### WORK ORDER:
Quote verbatim the span of lines that begins the listing below and closes with the line containing "Given: Click the Stop playback button".

### DATA FOR PROCESSING:
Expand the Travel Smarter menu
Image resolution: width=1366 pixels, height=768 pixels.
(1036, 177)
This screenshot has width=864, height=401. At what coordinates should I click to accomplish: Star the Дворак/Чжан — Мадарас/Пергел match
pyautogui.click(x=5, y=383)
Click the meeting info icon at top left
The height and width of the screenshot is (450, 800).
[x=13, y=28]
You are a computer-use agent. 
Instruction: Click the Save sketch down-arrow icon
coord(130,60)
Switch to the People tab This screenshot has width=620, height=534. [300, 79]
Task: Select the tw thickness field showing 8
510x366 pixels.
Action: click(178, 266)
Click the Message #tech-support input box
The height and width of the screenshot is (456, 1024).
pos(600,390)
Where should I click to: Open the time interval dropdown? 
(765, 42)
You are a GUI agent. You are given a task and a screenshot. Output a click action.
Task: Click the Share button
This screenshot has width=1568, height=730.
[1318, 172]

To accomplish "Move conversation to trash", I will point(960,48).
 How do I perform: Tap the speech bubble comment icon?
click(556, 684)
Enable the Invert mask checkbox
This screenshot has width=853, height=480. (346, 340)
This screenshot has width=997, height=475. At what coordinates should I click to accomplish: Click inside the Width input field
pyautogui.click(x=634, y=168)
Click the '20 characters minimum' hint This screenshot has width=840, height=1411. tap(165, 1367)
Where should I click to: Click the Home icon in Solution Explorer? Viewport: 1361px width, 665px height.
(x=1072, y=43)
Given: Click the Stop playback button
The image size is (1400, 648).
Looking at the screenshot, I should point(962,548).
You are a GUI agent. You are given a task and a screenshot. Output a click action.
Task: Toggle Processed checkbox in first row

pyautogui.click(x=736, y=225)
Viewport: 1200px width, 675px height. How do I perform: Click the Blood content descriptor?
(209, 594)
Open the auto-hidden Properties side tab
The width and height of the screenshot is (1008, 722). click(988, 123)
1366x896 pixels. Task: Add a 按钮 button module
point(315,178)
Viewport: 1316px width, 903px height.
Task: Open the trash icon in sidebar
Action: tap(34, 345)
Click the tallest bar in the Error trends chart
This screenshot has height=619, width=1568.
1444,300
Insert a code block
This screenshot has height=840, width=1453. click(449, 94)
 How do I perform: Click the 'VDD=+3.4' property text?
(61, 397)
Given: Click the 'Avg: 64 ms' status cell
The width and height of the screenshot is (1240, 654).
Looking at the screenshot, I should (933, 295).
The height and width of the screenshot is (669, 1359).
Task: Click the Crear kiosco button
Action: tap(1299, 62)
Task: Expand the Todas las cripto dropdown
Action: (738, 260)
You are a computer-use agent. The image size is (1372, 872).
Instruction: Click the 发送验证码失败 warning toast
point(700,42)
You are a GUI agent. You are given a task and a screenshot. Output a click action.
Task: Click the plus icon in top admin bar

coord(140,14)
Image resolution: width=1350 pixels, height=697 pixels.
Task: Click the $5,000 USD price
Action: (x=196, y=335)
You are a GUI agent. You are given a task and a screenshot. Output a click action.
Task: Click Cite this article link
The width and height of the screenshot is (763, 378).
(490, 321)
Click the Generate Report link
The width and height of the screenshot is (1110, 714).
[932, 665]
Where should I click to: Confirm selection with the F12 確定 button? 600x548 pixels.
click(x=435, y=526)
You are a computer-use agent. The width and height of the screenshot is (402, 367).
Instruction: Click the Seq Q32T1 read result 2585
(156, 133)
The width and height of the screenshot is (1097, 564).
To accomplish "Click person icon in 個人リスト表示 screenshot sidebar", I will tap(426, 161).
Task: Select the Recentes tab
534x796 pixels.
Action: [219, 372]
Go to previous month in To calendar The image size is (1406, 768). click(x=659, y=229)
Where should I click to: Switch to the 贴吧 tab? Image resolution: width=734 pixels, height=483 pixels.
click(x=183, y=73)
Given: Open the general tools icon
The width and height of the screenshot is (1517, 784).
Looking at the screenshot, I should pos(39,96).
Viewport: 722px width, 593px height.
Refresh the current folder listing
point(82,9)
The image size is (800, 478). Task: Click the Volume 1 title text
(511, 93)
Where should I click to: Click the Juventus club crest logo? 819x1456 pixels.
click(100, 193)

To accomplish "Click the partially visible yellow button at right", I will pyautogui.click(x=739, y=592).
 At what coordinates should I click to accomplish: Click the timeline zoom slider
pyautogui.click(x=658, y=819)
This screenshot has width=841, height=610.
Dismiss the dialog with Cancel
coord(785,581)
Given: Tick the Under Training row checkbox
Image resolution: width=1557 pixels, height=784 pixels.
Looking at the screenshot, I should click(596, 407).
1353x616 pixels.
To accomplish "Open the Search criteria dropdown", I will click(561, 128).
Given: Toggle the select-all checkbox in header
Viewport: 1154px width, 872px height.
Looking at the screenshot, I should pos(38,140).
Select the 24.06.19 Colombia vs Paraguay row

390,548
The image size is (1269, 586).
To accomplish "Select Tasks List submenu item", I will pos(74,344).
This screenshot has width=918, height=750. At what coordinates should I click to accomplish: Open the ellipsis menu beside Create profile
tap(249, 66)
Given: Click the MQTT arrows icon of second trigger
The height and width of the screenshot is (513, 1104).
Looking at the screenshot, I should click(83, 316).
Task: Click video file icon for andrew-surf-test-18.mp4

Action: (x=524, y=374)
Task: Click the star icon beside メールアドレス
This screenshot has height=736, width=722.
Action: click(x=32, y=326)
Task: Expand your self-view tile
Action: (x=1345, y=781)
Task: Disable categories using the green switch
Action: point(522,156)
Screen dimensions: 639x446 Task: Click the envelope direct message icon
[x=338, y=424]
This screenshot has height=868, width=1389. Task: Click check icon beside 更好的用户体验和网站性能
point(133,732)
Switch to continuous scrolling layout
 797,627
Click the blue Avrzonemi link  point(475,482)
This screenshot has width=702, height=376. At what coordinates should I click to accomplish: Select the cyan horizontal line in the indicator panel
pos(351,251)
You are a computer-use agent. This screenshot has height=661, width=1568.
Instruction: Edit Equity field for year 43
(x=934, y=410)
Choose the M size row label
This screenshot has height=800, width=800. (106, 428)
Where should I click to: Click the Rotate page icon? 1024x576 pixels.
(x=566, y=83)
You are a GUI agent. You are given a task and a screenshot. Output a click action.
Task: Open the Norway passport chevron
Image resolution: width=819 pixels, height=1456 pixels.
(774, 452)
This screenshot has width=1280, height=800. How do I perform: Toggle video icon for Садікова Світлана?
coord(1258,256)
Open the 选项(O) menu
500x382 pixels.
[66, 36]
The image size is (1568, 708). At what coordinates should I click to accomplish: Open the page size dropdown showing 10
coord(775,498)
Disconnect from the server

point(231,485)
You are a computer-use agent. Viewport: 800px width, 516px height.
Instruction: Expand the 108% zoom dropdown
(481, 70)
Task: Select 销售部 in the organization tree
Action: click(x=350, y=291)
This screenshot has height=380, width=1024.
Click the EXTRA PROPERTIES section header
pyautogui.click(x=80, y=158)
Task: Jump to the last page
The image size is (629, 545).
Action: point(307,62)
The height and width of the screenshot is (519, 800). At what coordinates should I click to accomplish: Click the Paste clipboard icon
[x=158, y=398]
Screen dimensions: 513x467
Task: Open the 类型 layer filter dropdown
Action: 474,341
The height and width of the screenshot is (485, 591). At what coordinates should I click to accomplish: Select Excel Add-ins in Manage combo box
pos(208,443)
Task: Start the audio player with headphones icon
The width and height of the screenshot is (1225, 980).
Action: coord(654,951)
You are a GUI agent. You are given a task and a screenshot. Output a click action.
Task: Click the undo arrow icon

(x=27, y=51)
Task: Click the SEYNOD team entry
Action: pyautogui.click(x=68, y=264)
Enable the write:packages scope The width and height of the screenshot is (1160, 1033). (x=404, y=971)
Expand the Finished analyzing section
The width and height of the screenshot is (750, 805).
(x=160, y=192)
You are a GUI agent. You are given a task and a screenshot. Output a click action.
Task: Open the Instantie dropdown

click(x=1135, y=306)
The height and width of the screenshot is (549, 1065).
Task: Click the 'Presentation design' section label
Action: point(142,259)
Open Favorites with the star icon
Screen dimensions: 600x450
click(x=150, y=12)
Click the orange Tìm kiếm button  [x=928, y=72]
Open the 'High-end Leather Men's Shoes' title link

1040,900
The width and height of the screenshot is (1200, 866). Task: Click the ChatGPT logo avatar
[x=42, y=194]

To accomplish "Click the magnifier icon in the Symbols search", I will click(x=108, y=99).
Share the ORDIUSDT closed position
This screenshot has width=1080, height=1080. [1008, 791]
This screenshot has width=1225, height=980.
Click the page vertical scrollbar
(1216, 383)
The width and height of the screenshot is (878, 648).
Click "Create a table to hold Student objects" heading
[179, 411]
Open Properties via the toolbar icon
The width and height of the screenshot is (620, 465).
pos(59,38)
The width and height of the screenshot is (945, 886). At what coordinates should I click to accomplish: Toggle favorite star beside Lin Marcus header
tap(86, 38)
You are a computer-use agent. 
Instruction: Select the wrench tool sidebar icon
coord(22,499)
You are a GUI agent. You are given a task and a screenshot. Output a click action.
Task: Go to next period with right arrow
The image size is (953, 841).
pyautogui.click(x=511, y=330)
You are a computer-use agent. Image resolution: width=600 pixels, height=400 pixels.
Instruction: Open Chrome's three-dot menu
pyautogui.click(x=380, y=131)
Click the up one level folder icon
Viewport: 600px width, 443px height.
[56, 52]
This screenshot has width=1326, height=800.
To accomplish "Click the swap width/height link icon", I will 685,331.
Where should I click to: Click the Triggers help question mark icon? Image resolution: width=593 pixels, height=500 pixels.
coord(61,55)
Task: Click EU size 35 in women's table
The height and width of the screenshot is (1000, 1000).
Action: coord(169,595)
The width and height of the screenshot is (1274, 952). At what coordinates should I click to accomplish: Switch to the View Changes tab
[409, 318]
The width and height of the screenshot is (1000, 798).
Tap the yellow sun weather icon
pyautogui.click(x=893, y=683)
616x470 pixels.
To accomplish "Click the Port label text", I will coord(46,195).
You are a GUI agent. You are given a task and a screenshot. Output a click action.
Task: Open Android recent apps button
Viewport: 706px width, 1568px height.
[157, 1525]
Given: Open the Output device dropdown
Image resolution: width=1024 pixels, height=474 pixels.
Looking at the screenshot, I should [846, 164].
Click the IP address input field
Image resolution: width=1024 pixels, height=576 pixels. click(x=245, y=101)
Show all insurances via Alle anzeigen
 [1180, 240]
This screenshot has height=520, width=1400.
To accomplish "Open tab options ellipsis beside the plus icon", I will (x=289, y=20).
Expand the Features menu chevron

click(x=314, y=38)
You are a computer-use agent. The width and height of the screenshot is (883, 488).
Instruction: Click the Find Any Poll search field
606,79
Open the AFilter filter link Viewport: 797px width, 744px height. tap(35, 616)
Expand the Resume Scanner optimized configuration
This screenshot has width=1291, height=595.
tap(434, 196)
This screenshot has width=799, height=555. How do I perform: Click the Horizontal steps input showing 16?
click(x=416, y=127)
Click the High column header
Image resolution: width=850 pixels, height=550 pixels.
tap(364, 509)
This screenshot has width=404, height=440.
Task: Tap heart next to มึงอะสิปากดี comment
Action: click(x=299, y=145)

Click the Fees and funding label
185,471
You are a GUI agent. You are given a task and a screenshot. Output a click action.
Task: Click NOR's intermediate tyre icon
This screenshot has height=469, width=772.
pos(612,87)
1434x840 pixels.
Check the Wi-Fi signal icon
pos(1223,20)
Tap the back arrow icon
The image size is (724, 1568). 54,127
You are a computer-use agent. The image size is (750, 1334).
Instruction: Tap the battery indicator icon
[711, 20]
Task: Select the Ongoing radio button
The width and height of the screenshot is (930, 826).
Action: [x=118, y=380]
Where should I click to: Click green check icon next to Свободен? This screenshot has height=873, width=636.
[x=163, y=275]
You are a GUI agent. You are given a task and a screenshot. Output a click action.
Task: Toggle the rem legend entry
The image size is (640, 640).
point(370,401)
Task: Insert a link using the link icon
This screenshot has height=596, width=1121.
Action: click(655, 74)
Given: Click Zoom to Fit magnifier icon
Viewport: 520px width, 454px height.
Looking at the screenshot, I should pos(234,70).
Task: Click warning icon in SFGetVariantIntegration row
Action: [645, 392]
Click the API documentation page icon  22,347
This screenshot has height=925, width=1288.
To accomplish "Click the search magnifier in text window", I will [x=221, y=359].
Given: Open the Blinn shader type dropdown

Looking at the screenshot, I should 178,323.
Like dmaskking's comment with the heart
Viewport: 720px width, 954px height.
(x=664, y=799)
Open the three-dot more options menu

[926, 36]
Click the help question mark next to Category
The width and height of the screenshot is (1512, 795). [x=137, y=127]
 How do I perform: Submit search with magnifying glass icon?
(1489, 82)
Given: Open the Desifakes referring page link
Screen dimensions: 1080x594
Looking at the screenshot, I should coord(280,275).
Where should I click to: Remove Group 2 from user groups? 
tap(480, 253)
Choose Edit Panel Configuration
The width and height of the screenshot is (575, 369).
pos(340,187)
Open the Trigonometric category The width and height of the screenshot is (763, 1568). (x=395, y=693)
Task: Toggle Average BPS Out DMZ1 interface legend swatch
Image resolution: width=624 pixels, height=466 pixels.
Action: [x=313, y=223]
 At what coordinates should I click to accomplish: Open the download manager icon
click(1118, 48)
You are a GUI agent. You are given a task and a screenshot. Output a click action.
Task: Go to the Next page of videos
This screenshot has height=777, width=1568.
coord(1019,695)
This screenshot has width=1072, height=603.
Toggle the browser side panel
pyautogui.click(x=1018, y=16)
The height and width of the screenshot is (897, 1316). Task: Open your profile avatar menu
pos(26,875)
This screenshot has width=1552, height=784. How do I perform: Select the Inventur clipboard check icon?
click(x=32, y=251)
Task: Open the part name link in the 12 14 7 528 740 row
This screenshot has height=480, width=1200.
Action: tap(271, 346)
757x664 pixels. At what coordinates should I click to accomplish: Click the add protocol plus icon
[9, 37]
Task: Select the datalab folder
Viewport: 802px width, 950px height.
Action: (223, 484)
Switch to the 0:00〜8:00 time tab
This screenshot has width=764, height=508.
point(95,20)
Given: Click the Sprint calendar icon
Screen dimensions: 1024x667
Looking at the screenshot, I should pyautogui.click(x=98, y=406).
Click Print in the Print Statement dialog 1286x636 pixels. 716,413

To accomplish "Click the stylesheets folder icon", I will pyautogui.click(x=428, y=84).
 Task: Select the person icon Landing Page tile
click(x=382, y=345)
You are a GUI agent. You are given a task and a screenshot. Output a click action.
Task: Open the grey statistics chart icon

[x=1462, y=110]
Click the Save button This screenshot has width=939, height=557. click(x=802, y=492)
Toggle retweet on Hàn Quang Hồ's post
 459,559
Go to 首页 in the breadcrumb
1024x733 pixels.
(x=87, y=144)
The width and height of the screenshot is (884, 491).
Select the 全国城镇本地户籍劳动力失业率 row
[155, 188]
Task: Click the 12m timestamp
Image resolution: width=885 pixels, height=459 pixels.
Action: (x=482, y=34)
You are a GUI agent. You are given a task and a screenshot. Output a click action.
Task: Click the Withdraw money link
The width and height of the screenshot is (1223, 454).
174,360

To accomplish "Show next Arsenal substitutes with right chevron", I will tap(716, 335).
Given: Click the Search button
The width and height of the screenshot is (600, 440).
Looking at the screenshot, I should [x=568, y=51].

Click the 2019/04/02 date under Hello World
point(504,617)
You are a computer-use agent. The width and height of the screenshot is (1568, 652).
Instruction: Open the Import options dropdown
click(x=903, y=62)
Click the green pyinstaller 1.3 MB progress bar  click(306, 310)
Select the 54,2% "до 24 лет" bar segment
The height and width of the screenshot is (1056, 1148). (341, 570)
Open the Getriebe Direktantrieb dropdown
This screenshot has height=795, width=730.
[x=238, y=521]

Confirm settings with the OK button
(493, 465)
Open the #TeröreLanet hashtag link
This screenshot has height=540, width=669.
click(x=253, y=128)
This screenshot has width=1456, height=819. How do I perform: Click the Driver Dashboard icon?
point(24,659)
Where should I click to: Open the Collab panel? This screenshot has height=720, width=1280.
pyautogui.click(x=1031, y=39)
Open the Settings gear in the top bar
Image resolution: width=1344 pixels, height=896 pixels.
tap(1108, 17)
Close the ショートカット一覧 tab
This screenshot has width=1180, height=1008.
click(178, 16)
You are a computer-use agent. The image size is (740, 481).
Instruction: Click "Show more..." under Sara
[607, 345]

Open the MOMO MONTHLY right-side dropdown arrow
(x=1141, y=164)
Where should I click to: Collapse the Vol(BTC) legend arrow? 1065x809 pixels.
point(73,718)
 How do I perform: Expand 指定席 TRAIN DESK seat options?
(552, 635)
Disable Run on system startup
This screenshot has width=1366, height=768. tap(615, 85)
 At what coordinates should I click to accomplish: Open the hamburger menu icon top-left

### RESPONSE TO THE EXERCISE:
Expand the Travel Smarter menu
Image resolution: width=1366 pixels, height=768 pixels.
(1036, 177)
This screenshot has width=864, height=401. At what coordinates should I click to accomplish: Star the Дворак/Чжан — Мадарас/Пергел match
pyautogui.click(x=5, y=383)
Click the meeting info icon at top left
The height and width of the screenshot is (450, 800).
[x=13, y=28]
You are a computer-use agent. 
Instruction: Click the Save sketch down-arrow icon
coord(130,60)
Switch to the People tab This screenshot has width=620, height=534. [300, 79]
Task: Select the tw thickness field showing 8
510x366 pixels.
Action: click(178, 266)
Click the Message #tech-support input box
The height and width of the screenshot is (456, 1024).
pos(600,390)
Where should I click to: Open the time interval dropdown? 
(765, 42)
You are a GUI agent. You are given a task and a screenshot. Output a click action.
Task: Click the Share button
This screenshot has width=1568, height=730.
[1318, 172]

To accomplish "Move conversation to trash", I will point(960,48).
 How do I perform: Tap the speech bubble comment icon?
click(556, 684)
Enable the Invert mask checkbox
This screenshot has width=853, height=480. (346, 340)
This screenshot has width=997, height=475. At what coordinates should I click to accomplish: Click inside the Width input field
pyautogui.click(x=634, y=168)
Click the '20 characters minimum' hint This screenshot has width=840, height=1411. tap(165, 1367)
Where should I click to: Click the Home icon in Solution Explorer? Viewport: 1361px width, 665px height.
(x=1072, y=43)
Given: Click the Stop playback button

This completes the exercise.